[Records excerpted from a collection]
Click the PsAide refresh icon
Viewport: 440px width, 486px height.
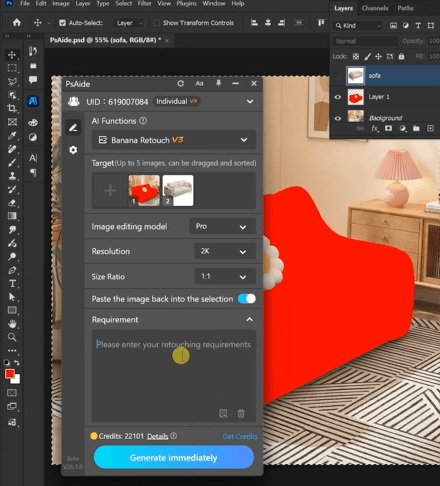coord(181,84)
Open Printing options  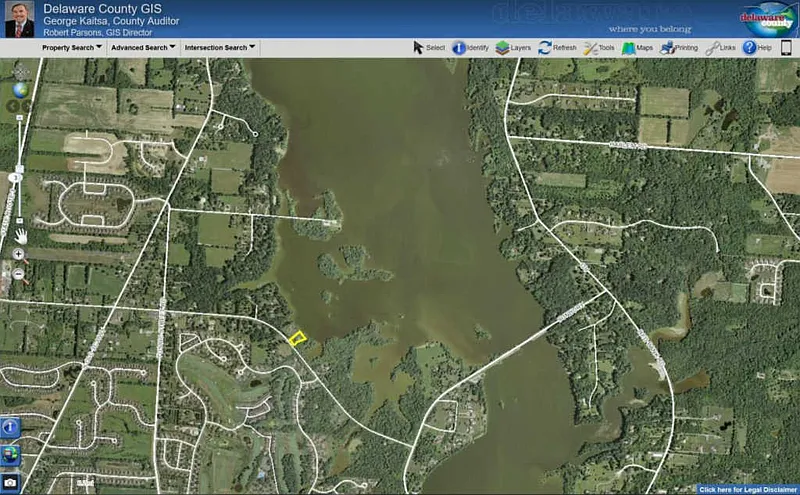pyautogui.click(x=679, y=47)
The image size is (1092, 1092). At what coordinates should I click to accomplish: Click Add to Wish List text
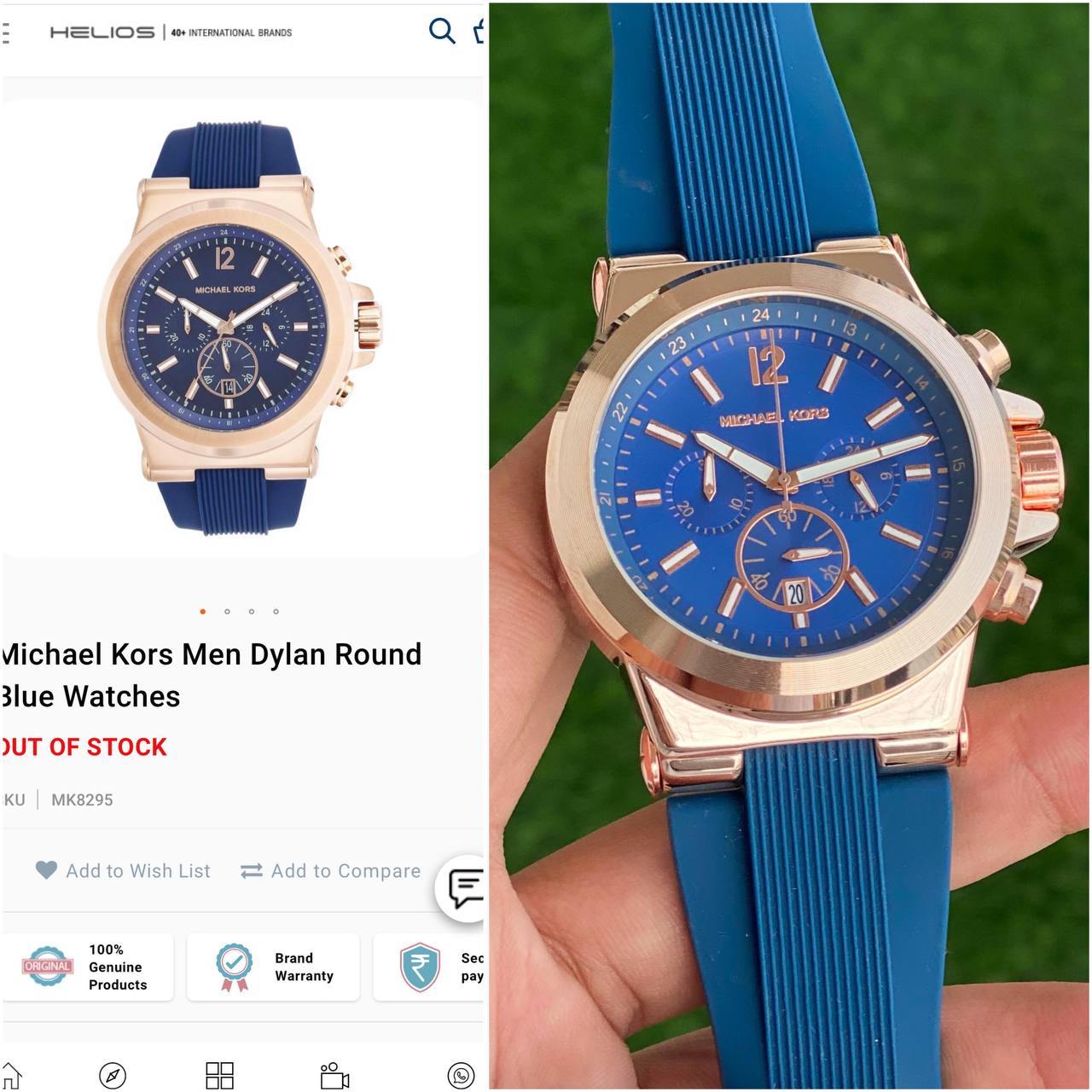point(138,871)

To do -
Nothing but the lines from the one containing "The image size" through the final line of the records, both included and copied exactly, should appear in the answer; pictures stay out.

Expected answer -
The image size is (1092, 1092). At what coordinates should I click to accomplish: Click Add to Wish List text
point(138,871)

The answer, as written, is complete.